HASSAN: So it's really about winning hearts and minds. As you were talking, I was thinking about the challenges that open access publication faced five or 10 years ago. Once people saw that it was a new model that was achieving a lot, then a lot of people came on board. I think you're probably facing the same challenge over the next five years or so.
ZAKIR: As you said about open access five years ago, collaborative health R&D has come to stay. It is probably the way of the future for a pharmaceutical industry with drying pipelines.
HASSAN: Of course, every advance has challenges. If you think about all these collaborative health R&D efforts along with OSDD, are there any catalytic investments you see—aside from money—which you think could help all of these initiatives work better or achieve more?

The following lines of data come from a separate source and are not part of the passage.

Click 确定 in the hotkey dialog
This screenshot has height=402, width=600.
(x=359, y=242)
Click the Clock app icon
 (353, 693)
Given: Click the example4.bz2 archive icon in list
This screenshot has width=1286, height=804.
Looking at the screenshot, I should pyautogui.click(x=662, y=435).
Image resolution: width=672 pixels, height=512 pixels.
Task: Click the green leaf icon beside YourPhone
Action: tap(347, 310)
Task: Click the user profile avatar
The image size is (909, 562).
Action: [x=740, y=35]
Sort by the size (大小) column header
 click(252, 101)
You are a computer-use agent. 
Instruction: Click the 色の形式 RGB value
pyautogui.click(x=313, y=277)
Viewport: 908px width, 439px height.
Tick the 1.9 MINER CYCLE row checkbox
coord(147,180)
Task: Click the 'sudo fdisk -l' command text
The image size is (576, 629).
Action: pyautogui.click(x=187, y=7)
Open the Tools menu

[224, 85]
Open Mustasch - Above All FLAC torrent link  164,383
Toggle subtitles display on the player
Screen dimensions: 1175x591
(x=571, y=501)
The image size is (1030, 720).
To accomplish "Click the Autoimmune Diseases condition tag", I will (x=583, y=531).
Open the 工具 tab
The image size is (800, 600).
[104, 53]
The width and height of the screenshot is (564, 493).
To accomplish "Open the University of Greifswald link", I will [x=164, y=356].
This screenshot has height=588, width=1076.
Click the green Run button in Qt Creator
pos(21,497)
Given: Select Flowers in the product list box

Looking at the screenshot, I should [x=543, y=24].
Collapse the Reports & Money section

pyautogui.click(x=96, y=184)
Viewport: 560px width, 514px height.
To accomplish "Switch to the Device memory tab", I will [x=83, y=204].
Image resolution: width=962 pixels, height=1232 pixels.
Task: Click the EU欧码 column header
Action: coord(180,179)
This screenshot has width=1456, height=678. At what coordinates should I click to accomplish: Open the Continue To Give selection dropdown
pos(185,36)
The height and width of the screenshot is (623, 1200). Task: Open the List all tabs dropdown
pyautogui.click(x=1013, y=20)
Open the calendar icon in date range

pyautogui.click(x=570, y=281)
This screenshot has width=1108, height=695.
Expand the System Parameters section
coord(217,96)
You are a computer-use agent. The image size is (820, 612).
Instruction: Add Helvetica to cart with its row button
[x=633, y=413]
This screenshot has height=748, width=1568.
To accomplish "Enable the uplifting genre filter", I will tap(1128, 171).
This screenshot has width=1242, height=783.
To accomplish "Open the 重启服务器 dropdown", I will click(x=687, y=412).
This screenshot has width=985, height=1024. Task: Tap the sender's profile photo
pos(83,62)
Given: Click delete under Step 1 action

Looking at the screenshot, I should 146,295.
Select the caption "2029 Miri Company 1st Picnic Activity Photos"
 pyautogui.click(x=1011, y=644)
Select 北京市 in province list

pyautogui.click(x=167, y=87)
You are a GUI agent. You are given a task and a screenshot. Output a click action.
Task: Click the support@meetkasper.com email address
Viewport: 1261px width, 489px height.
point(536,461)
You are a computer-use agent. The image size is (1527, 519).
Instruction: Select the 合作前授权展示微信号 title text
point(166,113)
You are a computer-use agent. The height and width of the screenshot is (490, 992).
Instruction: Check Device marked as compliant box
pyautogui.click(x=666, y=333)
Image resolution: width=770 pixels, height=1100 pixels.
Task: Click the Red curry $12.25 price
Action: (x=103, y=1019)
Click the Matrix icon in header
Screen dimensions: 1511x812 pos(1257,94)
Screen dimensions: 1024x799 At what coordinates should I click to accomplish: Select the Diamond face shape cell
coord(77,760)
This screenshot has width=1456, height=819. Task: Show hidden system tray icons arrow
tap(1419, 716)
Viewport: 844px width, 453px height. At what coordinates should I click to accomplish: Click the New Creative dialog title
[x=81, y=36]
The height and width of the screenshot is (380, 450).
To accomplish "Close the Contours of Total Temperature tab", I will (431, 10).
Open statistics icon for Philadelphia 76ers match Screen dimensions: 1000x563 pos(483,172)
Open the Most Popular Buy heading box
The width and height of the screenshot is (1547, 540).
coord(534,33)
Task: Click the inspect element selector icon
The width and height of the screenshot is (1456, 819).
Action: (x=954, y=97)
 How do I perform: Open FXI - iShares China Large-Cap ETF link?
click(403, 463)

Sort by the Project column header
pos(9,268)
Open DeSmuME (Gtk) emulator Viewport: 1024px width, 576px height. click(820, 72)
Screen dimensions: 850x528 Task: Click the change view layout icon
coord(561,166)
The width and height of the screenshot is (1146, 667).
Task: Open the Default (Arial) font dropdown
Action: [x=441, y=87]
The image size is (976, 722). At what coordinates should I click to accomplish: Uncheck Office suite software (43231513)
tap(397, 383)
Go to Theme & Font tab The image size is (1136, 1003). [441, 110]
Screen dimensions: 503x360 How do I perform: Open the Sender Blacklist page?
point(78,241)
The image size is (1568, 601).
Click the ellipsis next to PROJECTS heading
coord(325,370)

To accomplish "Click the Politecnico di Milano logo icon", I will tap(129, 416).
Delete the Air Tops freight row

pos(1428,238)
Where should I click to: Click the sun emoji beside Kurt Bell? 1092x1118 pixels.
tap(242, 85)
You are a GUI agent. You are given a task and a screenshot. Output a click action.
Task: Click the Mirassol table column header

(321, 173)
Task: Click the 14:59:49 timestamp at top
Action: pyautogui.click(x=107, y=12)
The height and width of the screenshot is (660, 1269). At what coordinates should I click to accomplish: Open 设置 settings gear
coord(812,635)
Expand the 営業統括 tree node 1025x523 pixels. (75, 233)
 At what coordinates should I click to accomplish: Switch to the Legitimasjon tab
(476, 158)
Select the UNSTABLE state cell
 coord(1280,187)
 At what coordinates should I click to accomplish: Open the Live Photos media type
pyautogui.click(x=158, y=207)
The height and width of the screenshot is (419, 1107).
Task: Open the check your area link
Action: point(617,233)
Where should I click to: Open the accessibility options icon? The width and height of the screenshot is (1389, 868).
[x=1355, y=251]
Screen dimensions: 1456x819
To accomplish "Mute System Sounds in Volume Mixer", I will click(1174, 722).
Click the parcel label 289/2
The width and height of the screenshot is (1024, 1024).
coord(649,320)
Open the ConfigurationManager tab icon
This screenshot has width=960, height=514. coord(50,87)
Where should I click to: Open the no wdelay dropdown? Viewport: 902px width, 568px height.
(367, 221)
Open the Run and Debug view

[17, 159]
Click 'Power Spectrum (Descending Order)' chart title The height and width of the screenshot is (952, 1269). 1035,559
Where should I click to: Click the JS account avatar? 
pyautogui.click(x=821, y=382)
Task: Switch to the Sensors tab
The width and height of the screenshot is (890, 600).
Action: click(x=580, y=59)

ZAKIR: Funds are important. But that is a must and is a basic requirement, so we keep it aside.
Besides funds, there are a number of other challenges. One is that there are significant management challenges in open innovation and the OSDD model. Managing an open innovation project is a different cup of tea than managing in a closed innovation model.
See, in any pharmaceutical company or research laboratory, there are a group of people who you are directly controlling. You can get work from them. In an open innovation model or an open source model, you need to motivate people. You need to excite them to work with you and to work towards a common goal.
That requires a different managerial ability, approach, and competence. And that is a challenge which is not easy, and it's a resource that is not easy to find.
We have a large number of investigators working with us. There are people who are very good at working with large communities, large numbers of people. But there are serious, brilliant scientists who are not comfortable working with large groups of people. So there are management challenges in locating and identifying people, and letting them lead the team to address their challenge and work together.
HASSAN: I’ve heard this from several people before, and it's also a commonly cited challenge in large-scale open-source software projects. What specific help or resource might help to overcome that managerial challenge?
ZAKIR: Well, I hope training would bridge it to a large extent. But you need to have people who like to do that kind of work – the right psychological bent of mind to work in larger groups and larger communities. It's a management challenge.
HASSAN: I think articulating that challenge is helpful. Last question to close the interview: on a personal level, Zakir, you've obviously invested a number of the best years of your life into this project. Tell us what motivates you.
ZAKIR: What motivates me is to get drugs for tuberculosis patients on the open source platform. I love to work in large teams, and I'm a team player. I believe that the Internet provides us unparalleled opportunities, which did not exist before.
I hail from a very rural background in India, and grew up in a world which was not networked the way it is networked now. We didn’t have opportunities to meet the outside world. So in every aspect of OSDD, we try to bring together mechanisms which enable people to break out of their constraints and the limitations of their physical existence—to collaborate with people beyond their limitations, and do something which they couldn’t otherwise do.
That is what excites me—that it enables us to drive a project which gives opportunities to a large number of people.
HASSAN: Inspirational. Zakir, thank you so much for speaking with us today!